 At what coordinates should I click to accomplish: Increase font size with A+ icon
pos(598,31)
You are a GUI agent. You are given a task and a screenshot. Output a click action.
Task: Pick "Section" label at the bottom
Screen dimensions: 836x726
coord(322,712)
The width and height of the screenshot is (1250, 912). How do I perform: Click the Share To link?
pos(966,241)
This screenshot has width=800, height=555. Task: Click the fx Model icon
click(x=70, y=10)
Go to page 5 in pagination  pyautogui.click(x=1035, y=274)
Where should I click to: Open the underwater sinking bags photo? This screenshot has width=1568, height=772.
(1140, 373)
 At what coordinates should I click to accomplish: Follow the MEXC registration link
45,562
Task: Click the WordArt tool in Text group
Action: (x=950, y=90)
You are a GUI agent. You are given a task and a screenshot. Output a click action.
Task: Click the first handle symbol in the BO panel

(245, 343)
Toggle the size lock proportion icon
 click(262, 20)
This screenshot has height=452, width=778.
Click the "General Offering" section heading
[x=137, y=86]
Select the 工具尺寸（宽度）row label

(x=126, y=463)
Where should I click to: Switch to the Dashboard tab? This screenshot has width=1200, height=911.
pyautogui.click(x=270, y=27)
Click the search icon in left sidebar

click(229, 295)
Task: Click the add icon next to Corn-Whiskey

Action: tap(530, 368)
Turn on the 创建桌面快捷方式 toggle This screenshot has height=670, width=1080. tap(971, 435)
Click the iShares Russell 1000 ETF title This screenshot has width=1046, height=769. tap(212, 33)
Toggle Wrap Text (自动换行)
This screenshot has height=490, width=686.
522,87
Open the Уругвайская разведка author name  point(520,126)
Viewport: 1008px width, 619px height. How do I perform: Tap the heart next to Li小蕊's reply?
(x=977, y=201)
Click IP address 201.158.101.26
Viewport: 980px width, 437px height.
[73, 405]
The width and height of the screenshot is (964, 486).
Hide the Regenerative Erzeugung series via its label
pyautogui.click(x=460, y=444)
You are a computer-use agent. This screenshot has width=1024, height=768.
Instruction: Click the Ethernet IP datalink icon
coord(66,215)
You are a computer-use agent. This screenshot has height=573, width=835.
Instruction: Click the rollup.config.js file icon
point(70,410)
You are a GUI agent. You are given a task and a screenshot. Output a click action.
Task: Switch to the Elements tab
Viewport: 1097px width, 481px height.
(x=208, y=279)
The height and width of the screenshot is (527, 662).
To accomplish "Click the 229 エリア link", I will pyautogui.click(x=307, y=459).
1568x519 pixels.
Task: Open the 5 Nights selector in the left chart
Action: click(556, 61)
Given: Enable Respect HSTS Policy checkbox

▶ _EXERCISE DESCRIPTION_: What is needed is an exact copy of the lines above, from the one containing "Turn on the" through the one containing "The height and", with nothing added.

▶ _SOLVED PROBLEM_:
Turn on the 创建桌面快捷方式 toggle This screenshot has height=670, width=1080. tap(971, 435)
Click the iShares Russell 1000 ETF title This screenshot has width=1046, height=769. tap(212, 33)
Toggle Wrap Text (自动换行)
This screenshot has height=490, width=686.
522,87
Open the Уругвайская разведка author name  point(520,126)
Viewport: 1008px width, 619px height. How do I perform: Tap the heart next to Li小蕊's reply?
(x=977, y=201)
Click IP address 201.158.101.26
Viewport: 980px width, 437px height.
[73, 405]
The width and height of the screenshot is (964, 486).
Hide the Regenerative Erzeugung series via its label
pyautogui.click(x=460, y=444)
You are a computer-use agent. This screenshot has width=1024, height=768.
Instruction: Click the Ethernet IP datalink icon
coord(66,215)
You are a computer-use agent. This screenshot has height=573, width=835.
Instruction: Click the rollup.config.js file icon
point(70,410)
You are a GUI agent. You are given a task and a screenshot. Output a click action.
Task: Switch to the Elements tab
Viewport: 1097px width, 481px height.
(x=208, y=279)
The height and width of the screenshot is (527, 662).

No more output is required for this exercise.